Sunday, July 3, 2016

The films of Paul Clipson with live score by Grouper's Liz Harris at Northwest Film Forum & Washington Hall: Jul 29 - 30

Later this month the Northwest Film Forum and Elevator host two nights, in different arrangements, of experimental filmwork by Paul Clipson with sonic accompaniment from Portland's Liz Harris. Her most recent sequence of albums spanning the last decade as Grouper embrace early folk traditions as much as contemporary electronic and sound sculpting sequences involving controlled feedback, reverb and delay. One can see a line of progression and intermingling of themes and process through, "The Man Who Died in His Boat" a mirroring companion album to 2008's "Dragging a Dead Deer Up a Hill" and 2015's more explicitly folkish "Ruins", the latter assembled over a more protracted span of time during a residency in Portugal. The album's extended recording process, an attempt to escape the hectic rush of contemporary life and enter a slower slipstream, was realized during a stay at Lisbon’s Galeria Zé dos Bois. Which Harris details for FACT Mag, “Liz Harris: I Felt Incapable of Finding Love”; "Starting to process a relationship that had ended a couple years prior. Being alone and near the water started drawing some of it out. Emotions built up over years emerged. I felt incapable of being in a relationship, of finding love. Bad at taking care of people, no one taking care of me. Governments not taking care of their own people, world economy taking a nose-dive cause of shortcuts and greed.” In a more personal look, The Quietus enlisted Harris as our guide through her musical life, "Listening & Playing Alone: The Strange World Of Grouper", from the (literal) ghosts of her early years, being a party vagrant in Los Angeles, to years of relative isolation in the rural coastal expanses of the Pacific Northwest, finding music via the echoing of former industrial spaces, to risk-taking and sleep deprivation.

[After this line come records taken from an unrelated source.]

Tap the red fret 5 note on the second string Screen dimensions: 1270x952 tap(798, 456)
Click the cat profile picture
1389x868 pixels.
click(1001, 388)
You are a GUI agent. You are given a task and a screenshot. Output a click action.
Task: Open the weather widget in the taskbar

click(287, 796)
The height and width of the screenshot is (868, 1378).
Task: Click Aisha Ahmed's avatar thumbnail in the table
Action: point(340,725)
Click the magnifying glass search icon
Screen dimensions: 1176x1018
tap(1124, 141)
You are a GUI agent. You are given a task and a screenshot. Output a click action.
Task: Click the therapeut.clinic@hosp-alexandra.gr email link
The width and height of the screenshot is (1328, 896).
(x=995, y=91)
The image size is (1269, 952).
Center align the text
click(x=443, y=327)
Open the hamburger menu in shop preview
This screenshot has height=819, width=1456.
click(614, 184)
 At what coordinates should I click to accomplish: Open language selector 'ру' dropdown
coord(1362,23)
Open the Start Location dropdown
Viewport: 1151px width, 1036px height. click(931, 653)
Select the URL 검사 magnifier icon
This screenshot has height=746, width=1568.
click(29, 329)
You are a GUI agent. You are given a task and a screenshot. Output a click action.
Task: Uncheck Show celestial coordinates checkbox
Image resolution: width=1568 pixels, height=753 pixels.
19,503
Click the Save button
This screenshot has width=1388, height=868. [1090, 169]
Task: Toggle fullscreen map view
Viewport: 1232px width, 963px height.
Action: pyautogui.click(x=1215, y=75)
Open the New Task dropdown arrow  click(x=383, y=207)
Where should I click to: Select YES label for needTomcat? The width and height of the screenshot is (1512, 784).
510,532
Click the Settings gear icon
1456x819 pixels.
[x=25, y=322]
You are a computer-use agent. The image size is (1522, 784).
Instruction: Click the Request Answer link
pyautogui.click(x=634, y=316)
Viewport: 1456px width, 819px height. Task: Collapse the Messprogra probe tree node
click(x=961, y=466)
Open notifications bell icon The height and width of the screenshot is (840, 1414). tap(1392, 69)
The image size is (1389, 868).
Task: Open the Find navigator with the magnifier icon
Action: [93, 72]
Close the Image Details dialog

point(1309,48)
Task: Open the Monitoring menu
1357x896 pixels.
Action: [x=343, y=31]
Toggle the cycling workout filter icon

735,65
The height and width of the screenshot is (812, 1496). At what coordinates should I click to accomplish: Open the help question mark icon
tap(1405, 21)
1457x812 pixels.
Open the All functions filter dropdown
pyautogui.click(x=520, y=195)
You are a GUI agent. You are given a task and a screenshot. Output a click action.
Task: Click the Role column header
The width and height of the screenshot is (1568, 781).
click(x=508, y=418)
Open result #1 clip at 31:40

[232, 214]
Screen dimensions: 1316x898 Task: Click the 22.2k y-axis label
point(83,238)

Their "Through The Looking Glass: An Interview With Grouper" also explores the concurrent underground pop project, Helen released on Harris' longtime home, Kranky Records who themselves recently relocated to Portland in the year following their 20th Anniversary festival in Chicago. Redirecting the energy of garage rock's distorted vein, Helen's "The Original Faces" with percussionist Jed Bindeman and Scott Simmons on bass and guitar, channels a decidedly more upbeat groove reminiscent of the classic New Zealand weirdo pop sound from the late 1980's/90's centered around Flying Run Records and the early more raw, fuzz-infused emanations from the Creation label roster. For her evening at Northwest Film Forum, Harris will be supplying accompaniment to the Super 8 and 16mm projection assemblies of film-art, experimental filmmaker, Paul Clipson. Clipson's previous performance in Seattle as counterpoint to Dan Abrams enveloping synthesis was one of the highlights of Substrata Festival's final Northwest installment. Clipson's real-time improvisational dialog with Abram's sound saw densely layered, in-camera edited studies of figurative and abstract environments woven into a richly entrancing chiaroscuro of image, pattern, color and light. Not the first of Clipson and Harris' collaborative works, the two previously produced a "Mesmerizing feature-length Work Exploring Themes of the American Landscape", by the title of Hypnosis Display, which they discuss for NPR. Along with the music of Grouper, the evening's program also features prerecorded soundtracks by an extended global cavalcade of abstract electronic music and sonic experimentation from Gregg Kowalsky, Tarantel's Jefre Cantu-Ledesma, Tashi Wada, Room40 label maven Lawrence English, and Kevin Martin's King Midas Sound collaboration with Christian Fennesz.